PASSAGE SHOWN:
Data Modeling Basics

Imagine you are sketching a new app on a whiteboard, and the first real question appears: where does all the information live, and how should it be arranged so it does not turn into a mess later? That is where data modeling begins. Before we write queries or choose tables, we need a mental picture of the data itself, because database design is really the art of turning a real-world situation into a structure a database can store, search, and update without confusion.

Building on this foundation, a data model is the story we tell about the data in our system. It describes the main things we care about, the details we store about them, and the relationships between them. If we were designing a bookstore app, the obvious characters might be books, authors, customers, and orders. In data modeling basics, we ask what each character needs to remember and how they connect, much like making a cast list before writing a play.

That is why the first step is usually to identify entities, which are the main things we want to track. An entity can be a person, a product, a payment, or anything else that deserves its own place in the design. Then we define attributes, which are the facts that belong to each entity, such as a book’s title, price, or ISBN number. Once that starts to click, you can see the shape of the database design more clearly: the model is not random storage, but a careful map of meaning.

Now that we understand the pieces, we can look at relationships, which are the links between entities. One customer can place many orders, one order can contain many items, and one book can be written by one or more authors. These connections matter because data rarely lives in isolation. If you have ever tried to organize family photos, you know the difference between a pile of files and a system that tells you who is in each picture, when it was taken, and how the images are related. Data modeling does the same thing for information.

How do you know whether your model is good? A useful test is whether it reflects the real world clearly without forcing you to repeat yourself too much. Repetition creates problems later, because if the same fact appears in several places, it can drift out of sync. That is why database design often tries to reduce redundancy, which means storing the same piece of information in more than one spot. In practice, a cleaner data model makes updates safer, searches more predictable, and errors easier to spot.

This is also where the idea of a schema enters the picture. A schema is the blueprint for how data is organized inside the database, including tables, columns, and the rules that connect them. Think of the schema as the floor plan of a house, while the data itself is the furniture you move into that house later. When we shape a schema well, we give the system a structure that supports both the current application and the changes it may need later, which is one of the core goals of database design.

Taking this concept further, good data modeling is not about predicting every future feature. It is about understanding the present clearly enough to leave room for growth. You start with the important entities, define the relationships that make sense, and choose a structure that keeps the data honest and manageable. If you have ever wondered, “Why does my database feel harder to change than my code?”, the answer is often that the underlying model was rushed. When the model is thoughtful, the rest of the system has a much steadier place to stand.

Relational vs Document

Building on this foundation, we can now look at one of the most important choices in database design: relational database or document database. Both are ways of storing structured data, but they organize that data with very different instincts. A relational database arranges information into tables that are linked together, while a document database stores each record as a self-contained document, often in JSON format, so related data can travel together like a bundle in one envelope. If you have ever wondered, “When should I use a relational model instead of a document model?”, this is the question that starts the real trade-off.

SET OF TASKS:
1 > Reproduce the part of the data modeling passage from "Now that we" up to and including "thing for information." word for word.
2 > Decide whether each statement agrees with the data modeling passage, answering yes or no and quoting the words that decide it: (a) A schema is compared to the floor plan of a house. (b) A document database arranges information into tables that are linked together. (c) Good data modeling is about predicting every future feature.

DATA SECTION:
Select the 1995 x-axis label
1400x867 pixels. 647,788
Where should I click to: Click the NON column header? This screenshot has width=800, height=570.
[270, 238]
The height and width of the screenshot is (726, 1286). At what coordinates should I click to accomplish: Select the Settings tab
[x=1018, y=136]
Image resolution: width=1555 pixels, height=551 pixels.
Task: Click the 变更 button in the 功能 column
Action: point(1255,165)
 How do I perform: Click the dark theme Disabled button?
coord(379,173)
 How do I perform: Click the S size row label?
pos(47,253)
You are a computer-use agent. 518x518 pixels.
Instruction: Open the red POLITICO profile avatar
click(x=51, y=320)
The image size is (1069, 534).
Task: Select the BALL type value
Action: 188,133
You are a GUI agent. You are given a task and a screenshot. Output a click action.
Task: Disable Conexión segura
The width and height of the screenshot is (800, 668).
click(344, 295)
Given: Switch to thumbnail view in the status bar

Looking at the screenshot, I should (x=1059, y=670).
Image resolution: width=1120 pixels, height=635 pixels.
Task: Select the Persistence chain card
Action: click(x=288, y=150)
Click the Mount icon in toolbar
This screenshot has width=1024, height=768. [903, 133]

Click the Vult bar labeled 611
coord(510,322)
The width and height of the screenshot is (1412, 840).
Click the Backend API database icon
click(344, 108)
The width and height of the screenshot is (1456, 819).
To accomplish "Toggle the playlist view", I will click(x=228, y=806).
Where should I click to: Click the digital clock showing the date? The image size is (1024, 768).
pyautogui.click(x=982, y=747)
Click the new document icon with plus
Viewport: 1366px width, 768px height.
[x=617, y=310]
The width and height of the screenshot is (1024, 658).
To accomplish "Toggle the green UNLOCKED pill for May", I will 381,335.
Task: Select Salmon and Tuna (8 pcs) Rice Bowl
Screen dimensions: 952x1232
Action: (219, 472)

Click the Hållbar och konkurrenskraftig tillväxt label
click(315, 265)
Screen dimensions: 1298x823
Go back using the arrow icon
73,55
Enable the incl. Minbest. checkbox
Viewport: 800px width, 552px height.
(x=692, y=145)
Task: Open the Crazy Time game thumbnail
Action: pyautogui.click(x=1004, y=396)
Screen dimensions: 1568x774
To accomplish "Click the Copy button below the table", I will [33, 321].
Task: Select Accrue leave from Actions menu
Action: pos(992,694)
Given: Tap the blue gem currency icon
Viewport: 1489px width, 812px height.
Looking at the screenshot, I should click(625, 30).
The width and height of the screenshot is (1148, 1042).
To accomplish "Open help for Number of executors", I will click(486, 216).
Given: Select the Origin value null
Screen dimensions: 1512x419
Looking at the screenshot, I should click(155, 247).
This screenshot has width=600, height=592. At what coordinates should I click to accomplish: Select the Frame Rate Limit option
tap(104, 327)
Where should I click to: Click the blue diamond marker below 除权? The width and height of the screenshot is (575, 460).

THE SOLUTIONS:
1 >
Now that we understand the pieces, we can look at relationships, which are the links between entities. One customer can place many orders, one order can contain many items, and one book can be written by one or more authors. These connections matter because data rarely lives in isolation. If you have ever tried to organize family photos, you know the difference between a pile of files and a system that tells you who is in each picture, when it was taken, and how the images are related. Data modeling does the same thing for information.

2 >
(a) Yes: "Think of the schema as the floor plan of a house."
(b) No: "A relational database arranges information into tables that are linked together, while a document database stores each record as a self-contained document."
(c) No: "good data modeling is not about predicting every future feature."